On the one hand, the rules and principles of English law of the late seventeenth and early to mid-eighteenth centuries may thus be said to have constituted its internal science. The new treatise literature of that period, on the other hand, generated by legal scholars, not only recapitulated the internal legal science but also analyzed, classified, systematized, and evaluated English legal institutions according to criteria drawn partly from within but also partly from outside those institutions, and thus may be said to have constituted an external science of English law. The frequent references to "legal science" made in that literature did not, however, expressly distinguish between its internal and its external aspects. William Blackstone, for example, in initiating in 1753 the first course on English law ever offered in an English university, said that "law is to be considered not only as a matter of practice but as a rational science," grounded on "general principles" inherent in the law itself, and that it is the task of the legal scholar to discern those principles. At the same time, Blackstone followed a method of analysis and synthesis of English law that had been introduced three generations earlier by Matthew Hale, a method that was drawn partly from philosophy, theology, and the natural sciences, as well as from the entire body of Western legal scholarship. Black-stone referred indirectly to that external aspect of the science of law in writing that the teaching of English legal science had been "committed to his charge to be cultivated, methodized, and explained," and that English law should be studied "in a solid, scientific method." Indeed, if only the internal mode of operation of the English legal system were to be taught, without external theoretical analysis and evaluation, it would hardly make sense to teach it in a university course designed, as he said, as part of the general education of "every gentleman and scholar."

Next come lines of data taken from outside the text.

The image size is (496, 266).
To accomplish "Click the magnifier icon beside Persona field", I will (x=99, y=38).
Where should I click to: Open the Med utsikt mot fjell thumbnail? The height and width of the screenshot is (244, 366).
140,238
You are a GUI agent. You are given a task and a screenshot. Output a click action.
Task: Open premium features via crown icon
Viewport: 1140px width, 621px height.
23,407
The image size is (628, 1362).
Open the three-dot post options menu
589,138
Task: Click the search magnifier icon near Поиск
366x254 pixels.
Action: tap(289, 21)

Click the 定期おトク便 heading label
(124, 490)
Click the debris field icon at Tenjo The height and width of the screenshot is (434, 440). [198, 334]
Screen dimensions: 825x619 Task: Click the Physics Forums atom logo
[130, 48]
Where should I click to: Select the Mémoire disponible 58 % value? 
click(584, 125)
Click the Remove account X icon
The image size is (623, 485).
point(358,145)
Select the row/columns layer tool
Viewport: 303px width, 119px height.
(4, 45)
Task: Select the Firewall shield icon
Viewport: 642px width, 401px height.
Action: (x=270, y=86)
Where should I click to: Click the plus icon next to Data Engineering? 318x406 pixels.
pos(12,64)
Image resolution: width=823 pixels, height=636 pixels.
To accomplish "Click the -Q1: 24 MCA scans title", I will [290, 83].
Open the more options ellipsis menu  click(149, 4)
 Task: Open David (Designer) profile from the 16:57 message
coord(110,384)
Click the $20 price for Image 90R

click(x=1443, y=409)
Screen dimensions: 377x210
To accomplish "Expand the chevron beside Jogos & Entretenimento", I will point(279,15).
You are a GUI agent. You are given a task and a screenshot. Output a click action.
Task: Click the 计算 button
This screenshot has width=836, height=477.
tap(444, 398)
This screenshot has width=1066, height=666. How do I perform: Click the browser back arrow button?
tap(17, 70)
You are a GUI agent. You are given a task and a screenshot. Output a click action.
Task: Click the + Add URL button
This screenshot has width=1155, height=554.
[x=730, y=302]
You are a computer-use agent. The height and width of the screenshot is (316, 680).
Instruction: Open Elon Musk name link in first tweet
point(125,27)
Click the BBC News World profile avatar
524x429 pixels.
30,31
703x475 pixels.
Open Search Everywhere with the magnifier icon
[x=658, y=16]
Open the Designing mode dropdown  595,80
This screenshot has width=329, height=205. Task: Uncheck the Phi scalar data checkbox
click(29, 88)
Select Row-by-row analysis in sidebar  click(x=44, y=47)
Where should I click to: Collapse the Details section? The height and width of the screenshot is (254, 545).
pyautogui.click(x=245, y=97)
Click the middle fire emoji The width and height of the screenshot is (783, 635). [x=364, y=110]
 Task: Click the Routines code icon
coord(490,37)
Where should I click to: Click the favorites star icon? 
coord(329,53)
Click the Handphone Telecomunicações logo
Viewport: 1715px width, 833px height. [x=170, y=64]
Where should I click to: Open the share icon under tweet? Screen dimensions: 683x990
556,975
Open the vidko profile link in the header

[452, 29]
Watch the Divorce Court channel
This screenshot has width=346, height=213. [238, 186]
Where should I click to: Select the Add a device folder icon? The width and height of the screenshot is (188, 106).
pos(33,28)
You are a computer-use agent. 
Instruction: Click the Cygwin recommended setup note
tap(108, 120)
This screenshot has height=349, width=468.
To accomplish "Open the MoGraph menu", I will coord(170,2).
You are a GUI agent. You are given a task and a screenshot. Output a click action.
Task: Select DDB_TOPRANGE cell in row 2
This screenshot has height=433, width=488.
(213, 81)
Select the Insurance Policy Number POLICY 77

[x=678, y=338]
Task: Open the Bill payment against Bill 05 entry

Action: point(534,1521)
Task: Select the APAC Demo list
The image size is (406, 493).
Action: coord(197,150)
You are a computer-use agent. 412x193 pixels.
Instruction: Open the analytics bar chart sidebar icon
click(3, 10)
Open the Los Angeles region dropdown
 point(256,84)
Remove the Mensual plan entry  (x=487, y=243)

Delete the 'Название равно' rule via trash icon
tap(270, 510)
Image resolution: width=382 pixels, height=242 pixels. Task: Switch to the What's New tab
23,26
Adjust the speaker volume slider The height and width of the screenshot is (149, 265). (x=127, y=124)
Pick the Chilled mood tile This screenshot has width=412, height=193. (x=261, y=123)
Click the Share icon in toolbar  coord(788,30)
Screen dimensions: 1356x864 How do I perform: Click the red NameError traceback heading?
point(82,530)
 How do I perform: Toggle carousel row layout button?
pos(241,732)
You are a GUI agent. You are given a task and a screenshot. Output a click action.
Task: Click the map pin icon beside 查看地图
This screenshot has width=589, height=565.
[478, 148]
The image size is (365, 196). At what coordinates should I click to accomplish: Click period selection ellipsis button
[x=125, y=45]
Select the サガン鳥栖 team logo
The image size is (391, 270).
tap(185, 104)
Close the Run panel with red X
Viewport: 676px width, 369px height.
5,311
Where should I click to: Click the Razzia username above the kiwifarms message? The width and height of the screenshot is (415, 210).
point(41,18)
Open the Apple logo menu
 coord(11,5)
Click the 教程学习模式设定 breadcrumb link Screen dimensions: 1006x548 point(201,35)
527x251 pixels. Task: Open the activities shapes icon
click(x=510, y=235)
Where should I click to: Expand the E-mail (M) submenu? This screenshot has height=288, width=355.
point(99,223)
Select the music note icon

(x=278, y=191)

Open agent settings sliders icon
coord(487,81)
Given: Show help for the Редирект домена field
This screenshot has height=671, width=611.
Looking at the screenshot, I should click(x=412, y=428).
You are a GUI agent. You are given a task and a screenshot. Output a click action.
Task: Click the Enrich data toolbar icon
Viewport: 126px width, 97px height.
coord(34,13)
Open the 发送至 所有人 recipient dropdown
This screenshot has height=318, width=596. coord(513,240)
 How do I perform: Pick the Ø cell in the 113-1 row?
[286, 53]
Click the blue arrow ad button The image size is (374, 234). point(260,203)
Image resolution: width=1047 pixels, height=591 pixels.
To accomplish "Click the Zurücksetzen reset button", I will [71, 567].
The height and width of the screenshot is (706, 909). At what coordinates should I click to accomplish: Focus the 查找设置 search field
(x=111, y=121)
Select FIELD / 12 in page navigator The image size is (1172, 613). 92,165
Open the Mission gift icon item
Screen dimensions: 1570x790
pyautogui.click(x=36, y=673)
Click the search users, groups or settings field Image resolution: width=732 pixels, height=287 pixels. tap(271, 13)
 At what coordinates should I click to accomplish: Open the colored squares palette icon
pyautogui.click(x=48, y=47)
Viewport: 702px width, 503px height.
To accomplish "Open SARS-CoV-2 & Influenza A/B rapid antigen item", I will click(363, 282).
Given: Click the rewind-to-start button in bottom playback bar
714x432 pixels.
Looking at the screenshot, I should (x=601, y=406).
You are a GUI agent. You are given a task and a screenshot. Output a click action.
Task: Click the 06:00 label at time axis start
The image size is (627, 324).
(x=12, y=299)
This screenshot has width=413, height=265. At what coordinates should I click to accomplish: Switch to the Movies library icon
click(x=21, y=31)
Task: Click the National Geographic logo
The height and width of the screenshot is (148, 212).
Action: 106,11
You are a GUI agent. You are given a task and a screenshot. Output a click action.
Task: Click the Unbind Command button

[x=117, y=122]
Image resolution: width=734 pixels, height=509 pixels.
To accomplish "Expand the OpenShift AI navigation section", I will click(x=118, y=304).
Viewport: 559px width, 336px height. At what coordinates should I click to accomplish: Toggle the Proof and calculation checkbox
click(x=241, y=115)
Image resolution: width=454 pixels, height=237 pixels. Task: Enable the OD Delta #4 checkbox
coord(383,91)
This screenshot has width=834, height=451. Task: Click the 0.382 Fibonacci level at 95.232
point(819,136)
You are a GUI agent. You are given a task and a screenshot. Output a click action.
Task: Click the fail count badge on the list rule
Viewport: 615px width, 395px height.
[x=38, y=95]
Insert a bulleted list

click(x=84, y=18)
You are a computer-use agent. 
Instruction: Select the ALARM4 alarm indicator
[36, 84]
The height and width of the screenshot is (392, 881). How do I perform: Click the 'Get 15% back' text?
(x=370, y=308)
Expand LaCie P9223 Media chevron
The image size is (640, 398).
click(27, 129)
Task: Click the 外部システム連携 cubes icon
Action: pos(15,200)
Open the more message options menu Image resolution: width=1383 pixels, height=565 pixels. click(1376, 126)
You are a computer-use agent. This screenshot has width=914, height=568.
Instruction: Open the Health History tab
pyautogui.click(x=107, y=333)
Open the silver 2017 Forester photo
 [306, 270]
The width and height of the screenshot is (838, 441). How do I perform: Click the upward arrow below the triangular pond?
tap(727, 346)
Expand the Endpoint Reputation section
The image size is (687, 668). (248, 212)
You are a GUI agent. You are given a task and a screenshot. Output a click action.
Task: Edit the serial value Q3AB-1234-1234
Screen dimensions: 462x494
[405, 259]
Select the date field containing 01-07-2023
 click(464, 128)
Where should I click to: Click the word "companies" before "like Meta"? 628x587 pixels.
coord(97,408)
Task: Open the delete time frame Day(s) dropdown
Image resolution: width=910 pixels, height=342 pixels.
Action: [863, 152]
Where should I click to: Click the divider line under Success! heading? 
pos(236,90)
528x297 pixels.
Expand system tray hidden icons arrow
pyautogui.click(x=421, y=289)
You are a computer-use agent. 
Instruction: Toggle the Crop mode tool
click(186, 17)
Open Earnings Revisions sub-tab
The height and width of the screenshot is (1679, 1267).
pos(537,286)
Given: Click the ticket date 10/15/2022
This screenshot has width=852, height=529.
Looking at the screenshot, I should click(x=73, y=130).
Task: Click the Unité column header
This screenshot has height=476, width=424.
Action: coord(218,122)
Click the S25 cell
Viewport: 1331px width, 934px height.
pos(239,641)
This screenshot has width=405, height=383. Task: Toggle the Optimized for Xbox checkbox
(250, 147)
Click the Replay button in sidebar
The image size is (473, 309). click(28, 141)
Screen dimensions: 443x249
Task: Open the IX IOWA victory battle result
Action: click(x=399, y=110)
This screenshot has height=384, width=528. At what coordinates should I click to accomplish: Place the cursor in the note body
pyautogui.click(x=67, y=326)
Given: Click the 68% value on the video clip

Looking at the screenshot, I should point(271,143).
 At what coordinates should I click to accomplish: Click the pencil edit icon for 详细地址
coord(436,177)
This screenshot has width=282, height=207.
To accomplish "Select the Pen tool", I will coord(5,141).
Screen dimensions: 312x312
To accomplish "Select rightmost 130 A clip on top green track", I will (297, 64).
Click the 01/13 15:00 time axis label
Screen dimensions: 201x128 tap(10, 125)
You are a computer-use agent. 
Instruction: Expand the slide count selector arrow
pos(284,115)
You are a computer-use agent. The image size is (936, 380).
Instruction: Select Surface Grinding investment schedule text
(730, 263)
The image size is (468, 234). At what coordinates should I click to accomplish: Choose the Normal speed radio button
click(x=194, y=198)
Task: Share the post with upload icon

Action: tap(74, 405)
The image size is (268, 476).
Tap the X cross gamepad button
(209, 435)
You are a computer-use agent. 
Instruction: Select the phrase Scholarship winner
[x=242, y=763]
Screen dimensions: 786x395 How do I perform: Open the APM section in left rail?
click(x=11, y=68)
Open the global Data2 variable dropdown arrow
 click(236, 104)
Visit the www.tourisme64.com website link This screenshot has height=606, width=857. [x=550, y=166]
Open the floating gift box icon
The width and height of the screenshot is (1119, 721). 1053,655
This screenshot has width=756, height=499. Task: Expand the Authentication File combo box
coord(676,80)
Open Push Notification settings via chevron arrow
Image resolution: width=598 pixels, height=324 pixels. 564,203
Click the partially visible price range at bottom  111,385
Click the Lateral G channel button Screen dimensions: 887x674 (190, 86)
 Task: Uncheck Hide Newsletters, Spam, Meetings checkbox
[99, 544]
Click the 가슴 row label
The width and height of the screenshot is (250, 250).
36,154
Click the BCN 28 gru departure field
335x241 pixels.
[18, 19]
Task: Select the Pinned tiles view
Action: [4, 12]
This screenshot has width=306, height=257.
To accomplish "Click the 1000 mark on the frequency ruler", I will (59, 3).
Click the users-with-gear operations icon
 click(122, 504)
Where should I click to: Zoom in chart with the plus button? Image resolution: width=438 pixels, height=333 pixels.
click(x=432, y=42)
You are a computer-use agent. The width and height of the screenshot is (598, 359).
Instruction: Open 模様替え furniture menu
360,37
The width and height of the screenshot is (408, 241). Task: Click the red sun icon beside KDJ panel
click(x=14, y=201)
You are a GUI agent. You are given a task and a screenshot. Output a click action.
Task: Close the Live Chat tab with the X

It must also be noted that the authors of the first treatises on English law were not professors but judges and practicing lawyers, and their treatises in fact strongly affected the fundamental structural and institutional changes in the English legal system that took place in the late seventeenth and early to mid-eighteenth centuries. Indeed, a principal source of the differences between the new English legal theory and the legal theory that had prevailed previously in the West was the fact that the earlier legal theory was primarily professorial in its origin and nature, whereas the new English legal theory was primarily judicial in its origin and nature. The English Revolution exalted the role of the legal profession as guardian not only of the positive law but also of legal science. This fact, too, contributed to the integration of the internal and external aspects of English legal science— its method in the narrower sense and its theory in the broader sense.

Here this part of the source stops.